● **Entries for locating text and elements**
-- Start --

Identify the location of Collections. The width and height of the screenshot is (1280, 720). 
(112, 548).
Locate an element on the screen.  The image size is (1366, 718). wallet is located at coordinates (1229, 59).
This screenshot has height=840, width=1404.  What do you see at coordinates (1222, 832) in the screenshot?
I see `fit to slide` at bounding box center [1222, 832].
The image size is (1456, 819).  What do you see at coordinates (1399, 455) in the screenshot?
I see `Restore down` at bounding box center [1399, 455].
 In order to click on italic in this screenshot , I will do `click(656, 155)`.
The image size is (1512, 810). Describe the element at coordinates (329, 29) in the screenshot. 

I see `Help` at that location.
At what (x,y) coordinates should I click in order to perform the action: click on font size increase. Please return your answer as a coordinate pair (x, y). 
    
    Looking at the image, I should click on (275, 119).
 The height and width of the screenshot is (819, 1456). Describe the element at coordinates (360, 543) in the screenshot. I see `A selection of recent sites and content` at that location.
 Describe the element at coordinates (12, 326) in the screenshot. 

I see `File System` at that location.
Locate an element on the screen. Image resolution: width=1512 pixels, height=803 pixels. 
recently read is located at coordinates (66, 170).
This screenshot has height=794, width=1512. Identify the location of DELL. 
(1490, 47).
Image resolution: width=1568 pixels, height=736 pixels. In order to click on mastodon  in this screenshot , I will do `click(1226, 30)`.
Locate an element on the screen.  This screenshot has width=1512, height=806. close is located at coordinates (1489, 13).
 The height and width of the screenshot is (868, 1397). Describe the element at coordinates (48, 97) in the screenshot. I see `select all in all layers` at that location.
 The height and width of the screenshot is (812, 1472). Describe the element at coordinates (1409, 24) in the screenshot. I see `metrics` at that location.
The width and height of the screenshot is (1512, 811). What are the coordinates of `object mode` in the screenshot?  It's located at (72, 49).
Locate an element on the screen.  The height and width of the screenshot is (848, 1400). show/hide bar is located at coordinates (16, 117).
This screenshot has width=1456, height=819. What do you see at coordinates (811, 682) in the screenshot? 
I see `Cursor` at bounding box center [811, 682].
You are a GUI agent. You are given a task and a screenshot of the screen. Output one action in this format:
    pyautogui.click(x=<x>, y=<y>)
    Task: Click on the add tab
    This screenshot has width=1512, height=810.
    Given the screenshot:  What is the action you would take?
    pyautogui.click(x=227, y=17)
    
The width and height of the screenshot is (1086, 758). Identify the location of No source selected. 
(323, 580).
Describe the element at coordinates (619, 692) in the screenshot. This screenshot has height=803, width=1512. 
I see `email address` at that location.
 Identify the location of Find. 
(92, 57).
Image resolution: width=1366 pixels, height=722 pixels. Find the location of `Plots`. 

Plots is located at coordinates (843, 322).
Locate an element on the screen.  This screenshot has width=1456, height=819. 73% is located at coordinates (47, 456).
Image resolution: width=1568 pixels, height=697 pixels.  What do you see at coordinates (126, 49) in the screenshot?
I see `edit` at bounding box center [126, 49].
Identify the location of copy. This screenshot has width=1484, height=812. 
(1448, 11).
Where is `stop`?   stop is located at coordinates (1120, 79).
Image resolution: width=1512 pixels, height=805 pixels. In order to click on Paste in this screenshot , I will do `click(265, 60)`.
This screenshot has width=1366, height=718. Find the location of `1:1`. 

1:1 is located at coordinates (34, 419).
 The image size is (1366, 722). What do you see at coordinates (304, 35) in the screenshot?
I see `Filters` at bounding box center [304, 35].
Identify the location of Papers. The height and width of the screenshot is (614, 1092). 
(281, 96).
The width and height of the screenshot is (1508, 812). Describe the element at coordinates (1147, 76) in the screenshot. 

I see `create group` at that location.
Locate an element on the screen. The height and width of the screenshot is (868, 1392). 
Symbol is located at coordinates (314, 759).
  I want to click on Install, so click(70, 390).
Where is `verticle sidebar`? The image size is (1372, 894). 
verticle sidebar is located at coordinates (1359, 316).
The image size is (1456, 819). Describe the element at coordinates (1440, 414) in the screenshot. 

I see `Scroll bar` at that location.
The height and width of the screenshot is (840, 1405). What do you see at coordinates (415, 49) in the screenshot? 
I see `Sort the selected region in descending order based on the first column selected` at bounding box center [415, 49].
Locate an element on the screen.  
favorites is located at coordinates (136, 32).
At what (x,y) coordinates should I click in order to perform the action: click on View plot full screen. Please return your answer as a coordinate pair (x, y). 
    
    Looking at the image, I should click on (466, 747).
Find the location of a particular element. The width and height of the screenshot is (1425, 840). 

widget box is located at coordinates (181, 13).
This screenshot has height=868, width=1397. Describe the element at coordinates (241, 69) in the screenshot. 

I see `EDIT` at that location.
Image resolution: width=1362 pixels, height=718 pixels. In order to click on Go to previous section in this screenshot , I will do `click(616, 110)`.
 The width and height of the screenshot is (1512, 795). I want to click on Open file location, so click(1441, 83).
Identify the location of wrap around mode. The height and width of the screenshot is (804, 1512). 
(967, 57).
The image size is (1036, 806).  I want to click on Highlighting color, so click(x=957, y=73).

-- End --

● **What is required**
Turn the records from the line with "Image resolution: width=1362" through the end of the records into a Markdown table with the columns Row and Line, one row per line and blank lines left out.

● **Response to this exercise**
| Row | Line |
|---|---|
| 1 | Image resolution: width=1362 pixels, height=718 pixels. In order to click on Go to previous section in this screenshot , I will do `click(616, 110)`. |
| 2 |  The width and height of the screenshot is (1512, 795). I want to click on Open file location, so click(1441, 83). |
| 3 | Identify the location of wrap around mode. The height and width of the screenshot is (804, 1512).  |
| 4 | (967, 57). |
| 5 | The image size is (1036, 806).  I want to click on Highlighting color, so click(x=957, y=73). |